It appears that Rocky Mountain Bank v. Google (ND CA), a dispute over the disclosure of a Gmail users' account, has been settled according to this newspaper report. When an employee of the bank sent a file containing names, addresses, tax ID numbers and loan information on more than 1,000 customers to a Gmail account by mistake, the Bank sued Google to get the transmittal back and to confirm that the information sent was not inappropriately accessed. The bank obtained a court order preventing Google or its unknown Gmail account holder from accessing the file, which froze e-mail access for the unknown user. This order created some controversy, as reflected here.

One of the purposes of the lawsuit was to determine whether data security breach notification obligations had been triggered. The bank sought to seal the entire record of the case but the district court refused to seal the proceedings regarding the Gmail account. A copy of the District Court's decision is here. Sealing the record was something the plaintiff bank wanted in order to avoid prematurely (and prehaps unnecessarily) announcing a data security breach. Indeed, a major goal of the lawsuit was to seek information that would allow the Bank to avoid announcing a data security breach, but that goal was undermined by the court's refusal to seal the fact of the lawsuit (although parts of the record itself were sealed).

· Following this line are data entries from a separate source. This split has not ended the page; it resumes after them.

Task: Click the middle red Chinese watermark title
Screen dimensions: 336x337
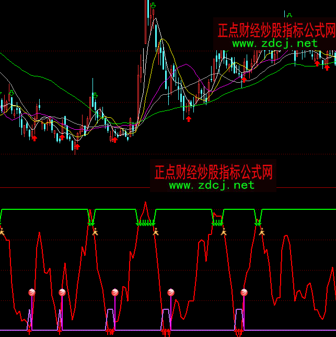Action: pyautogui.click(x=213, y=172)
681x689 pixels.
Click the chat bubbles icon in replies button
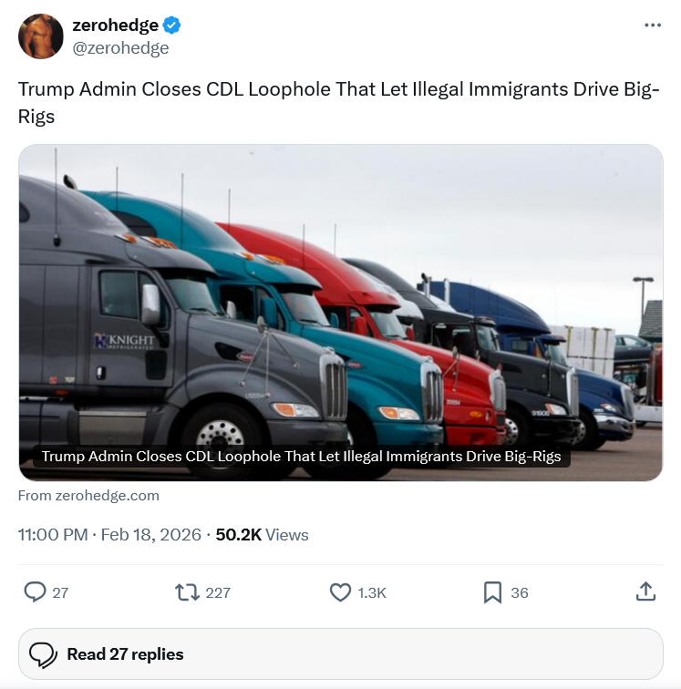pyautogui.click(x=43, y=654)
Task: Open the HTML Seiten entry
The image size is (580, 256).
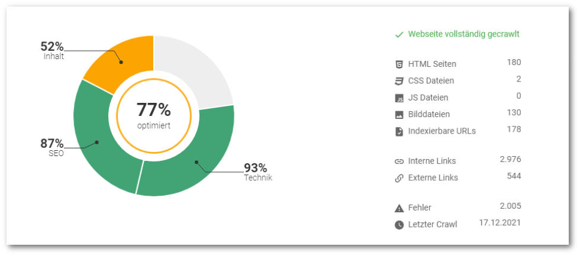Action: click(x=432, y=64)
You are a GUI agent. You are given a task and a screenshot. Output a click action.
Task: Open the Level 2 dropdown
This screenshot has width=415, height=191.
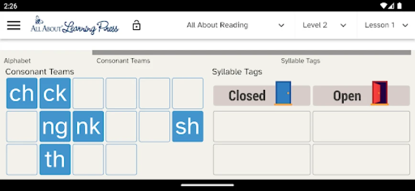324,25
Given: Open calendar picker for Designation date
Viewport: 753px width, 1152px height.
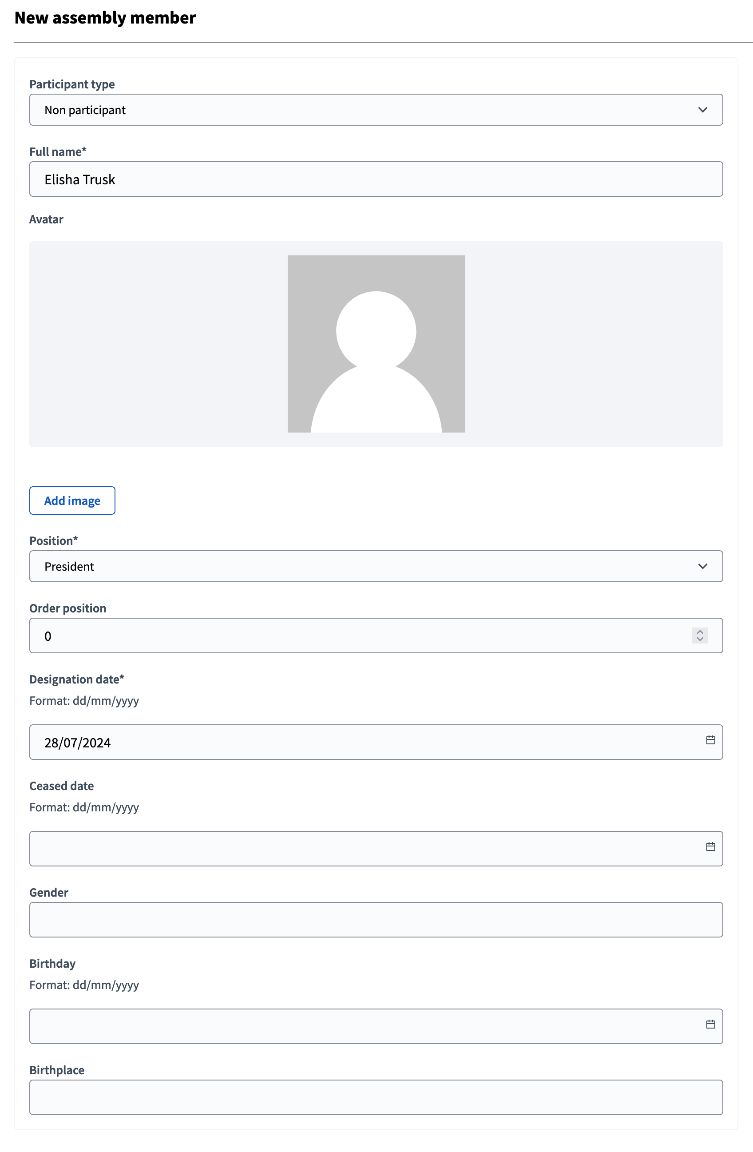Looking at the screenshot, I should [710, 740].
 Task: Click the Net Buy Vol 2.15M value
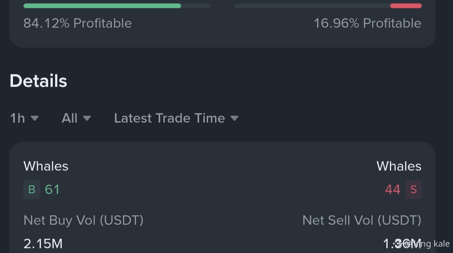43,244
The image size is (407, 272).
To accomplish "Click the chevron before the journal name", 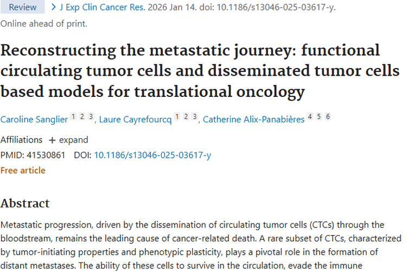I will click(53, 7).
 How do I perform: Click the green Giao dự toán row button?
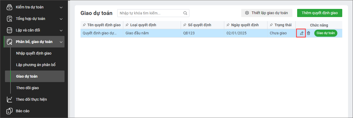[x=325, y=33]
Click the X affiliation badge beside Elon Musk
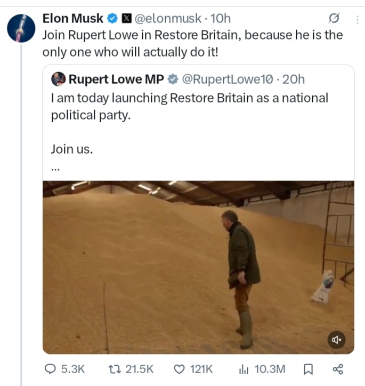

For many companies who misdirect e-mails containing PII, it has been a given that the misdirection alone constitutes a "breach" requiring notification to the person whose PII was in the e-mail. This case suggests that even where e-mail is misdirected, if the facts reveal that the unauthorized recipient never opened the e-mail, or for other reasons did not access the information under the definitions in the breach laws, then notice may not be required.

North Carolina and Montana Data Breach Statutes Amendments Now in Effect

Recently-enacted amendments to the Montana and North Carolina data breach notifications go into effect today, October 1, 2009.

  • North CarolinaThe amendment to North Carolina’s statute increases the state’s notification requirements for smaller breaches. Under the amended law, businesses and public agencies are required to notify the state attorney general every time a resident is notified. Prior to the amendment, notification to the state attorney general was only necessary if the breach affected more than 1,000 state residents. In addition, the amendment expands the contents of any notice to residents. 
  •  Montana.   The amendment to Montana’s data breach statute expands the state’s private sector data breach notification statute to cover public-sector entities. State agencies that maintain computerized data containing personal information in a data system must make “reasonable efforts” to notify any person whose unencrypted personal information was or is reasonably believed to have been acquired by an unauthorized person. In addition, the modified law requires state agencies to develop procedures to protect social security numbers.   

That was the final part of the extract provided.